Beefy Boxes and Bandwidth Generously Provided by pair Networks
Syntactic Confectionery Delight
 
PerlMonks  

storing tree-like structures in tables

by schweini (Friar)
on Sep 11, 2002 at 02:09 UTC ( #196850=perlquestion: print w/ replies, xml ) Need Help??
schweini has asked for the wisdom of the Perl Monks concerning the following question:

Fellow monks, i'm seeking enlightment regarding the following:

i have items ("leaves") that can belong to one or more groups ("branches"), and every group can be in 0 or more groups.

my question is, how can i store this kind of data in a (mysql) table? what i'm doing right now, is simply using a "relationships" table, where every row either has a "TOP" or the corresponding row-id in its "son_of" column.
this is of course not quite optimal, if i have to re-contruct the whole branch leading to a given row, since i'd have to do e.g. 5 SELECTS for the re-construction of the branch of a leaf that has a depth of 5 (according to my very limited SQL-skills).
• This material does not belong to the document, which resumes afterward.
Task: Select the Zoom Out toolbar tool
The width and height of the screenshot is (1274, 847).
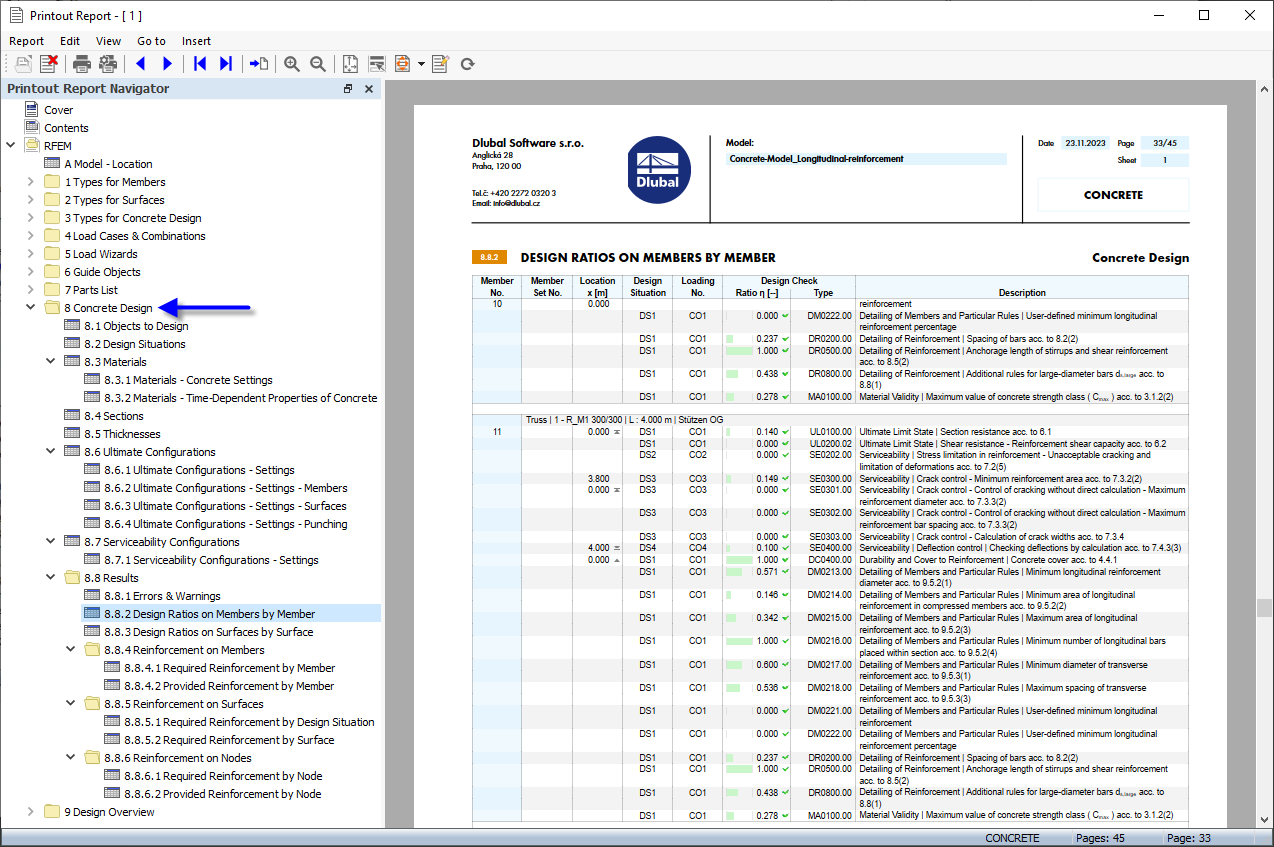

i could maybe store serialized objects or xml in my database, but really rather wouldn't because i need speed and portability.

thanks,

schweini

Comment on storing tree-like structures in tables
Re: storing tree-like structures in tables
by thraxil (Prior) on Sep 11, 2002 at 02:51 UTC

    the approach you seem to already be using of having a column for the parent is pretty standard. obviously it's not optimal if you have very deep trees. the other typical solution is to use an object-relational database like postgresql, but once you start using those features, there goes portability.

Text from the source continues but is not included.